Alì Muqtar, il 21enne somalo regolarmente assunto dalla Croce Rossa che lo impiega anche come mediatore (Torres)
Stradella, 30 settembre 2015 - Un profugo con la divisa della Croce Rossa al campo di accoglienza allestito a Stradella. «Sono un dipendente della Croce Rossa». E lo dice con soddisfazione e con il sorriso sulle labbra. Nero come gli altri 120 ospitati nel centro gestito dalla Cri dai primi di agosto scorso e destinato a rimanere in funzione per almeno altri 14-16 mesi, più o meno fino alla fine del 2016: il tempo stimato per chiarire la posizione dei migranti. Lui, il dipendente di colore della Cri, si chiama Alì Muqtar, ha 21 anni e viene dalla Somalia. Quando racconta la sua storia, soprattutto il ‘calvario’ per raggiungere la Libia e poi le coste italiane, il sorriso scompare. Una lunga ed estenuante marcia attraverso territori impervi, alla mercè di soprusi ed angherie, al limite della sopravvivenza. Poi finalmente la costa ed il sogno di poter attraversare il mare ed arrivare in Europa. Non senza angosce: «Si, ho avuto paura. Eravamo più di 100 su un gommone e se non fosse arrivata una nave italiana, forse saremmo morti tutti» dice Alì.

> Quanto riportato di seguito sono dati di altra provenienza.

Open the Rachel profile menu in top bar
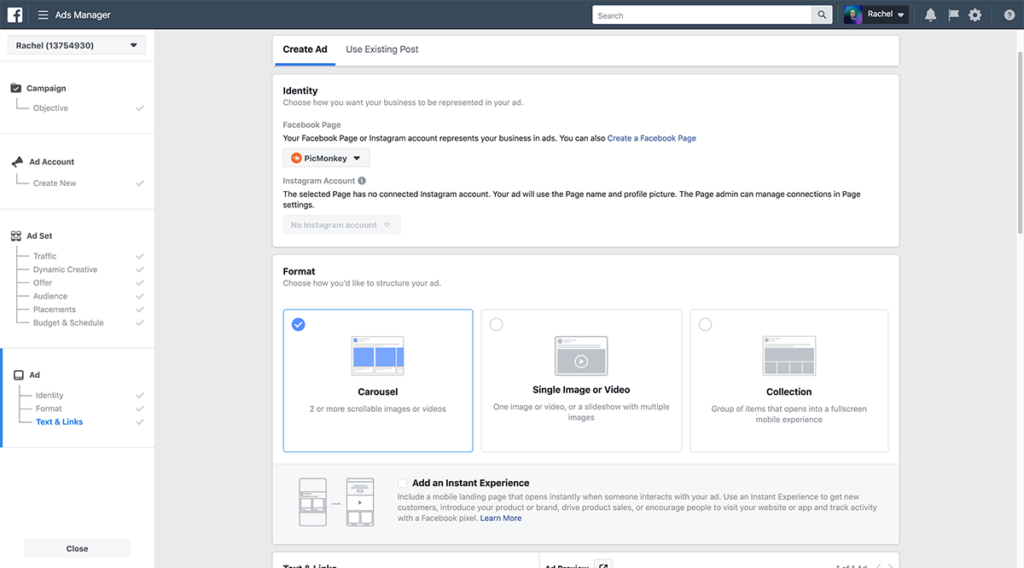(876, 15)
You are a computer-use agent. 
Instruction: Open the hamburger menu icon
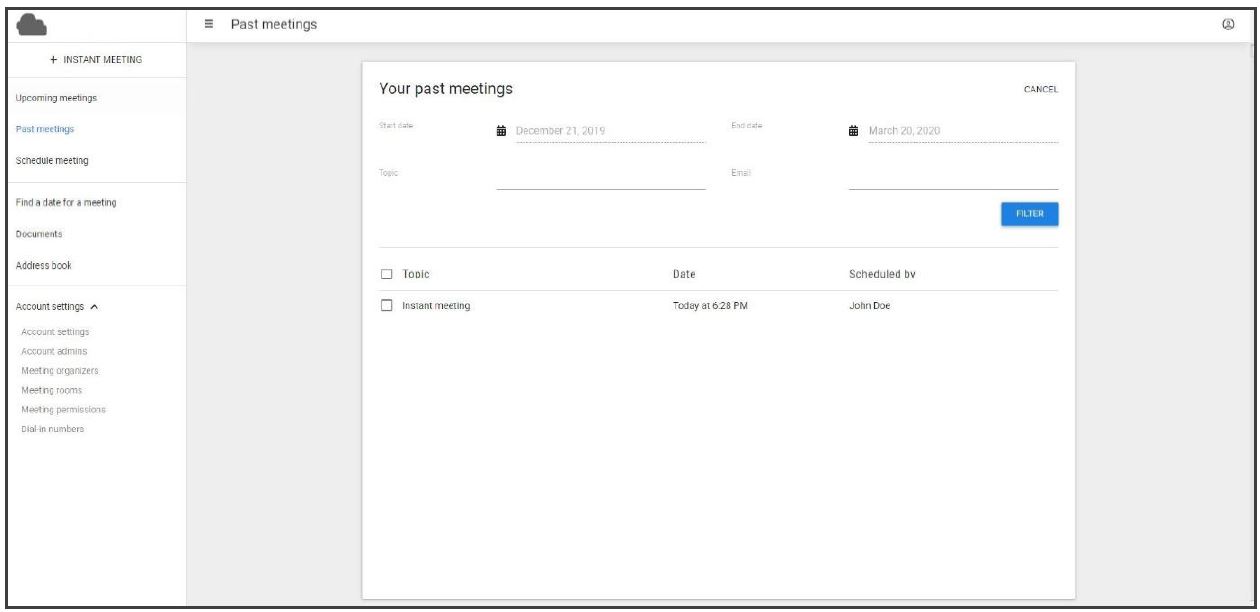tap(209, 24)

Ea più o meno un anno fa. Dopo una permanenza per il primo periodo in Sicilia, Alì arriva al centro di accoglienza allestito dalla Croce Rossa a Valle Lomellina. «Da subito non sapeva come fare per dimostrare la sua riconoscenza verso chi lo aveva salvato ed accolto – dice Gianluca Vicini, responsabile provinciale della Cri per le emergenze umanitarie e per l’assistenza ai profughi – e si è messo a disposizione come volontario, disponibile al 100% a collaborare in qualcosa di utile». Talmente generoso e capace che la Croce Rossa decide di assumerlo come dipendente. «Tutto questo è stato possibile perché Alì è stato il primo ad ottenere, in quanto somalo e proveniente da un territorio devastato da una lunga guerra, il riconoscimento di protezione internazionale» aggiunge Vicini.
Uno status che gli consente di rimanere in Italia per cinque anni. Ora Alì è uno dei dipendenti della Cri, regolarmente assunto e stipendiato, a lavorare, assieme ad altri volontari, nel centro di Stradella. Il suo compito è anche quello di mediatore, ovvero colui che dialoga ed aiuta gli altri profughi: aiuta a capirli e far loro comprendere come devono comportarsi. Ed oltre ad essere straordinariamente efficiente, è felice di potersi rendere utile. Ogni sera, però, torna al campo di Valle Lomellina dove continua a rimanere, ma puntuale, secondo i turni assegnati, è in servizio a Stradella. «E’ sicuramente un esempio per gli altri, la dimostrazione evidente che, volendo e potendo, l’integrazione funziona e dà ottimi risultati» sottolinea Vicini. Un modello che si può copiare e replicare anche a Stradella? «Occorre agire con molta gradualità e raziocinio. Non possiamo obbligarli a lavorare e ci sono stati anche casi di fraintendimenti che hanno provocato, in altri siti, delle denunce – dice Vicini – in ogni caso anche a Stradella non mancano esempi di chi vuole collaborare e si dimostra molto disponibile. Alcuni migranti si prestano, di loro iniziativa, a servire a tavola, aiutano a lavare pentole e c’è chi, ad ogni costo, vuole preparare il caffè per gli addetti della Croce Rossa».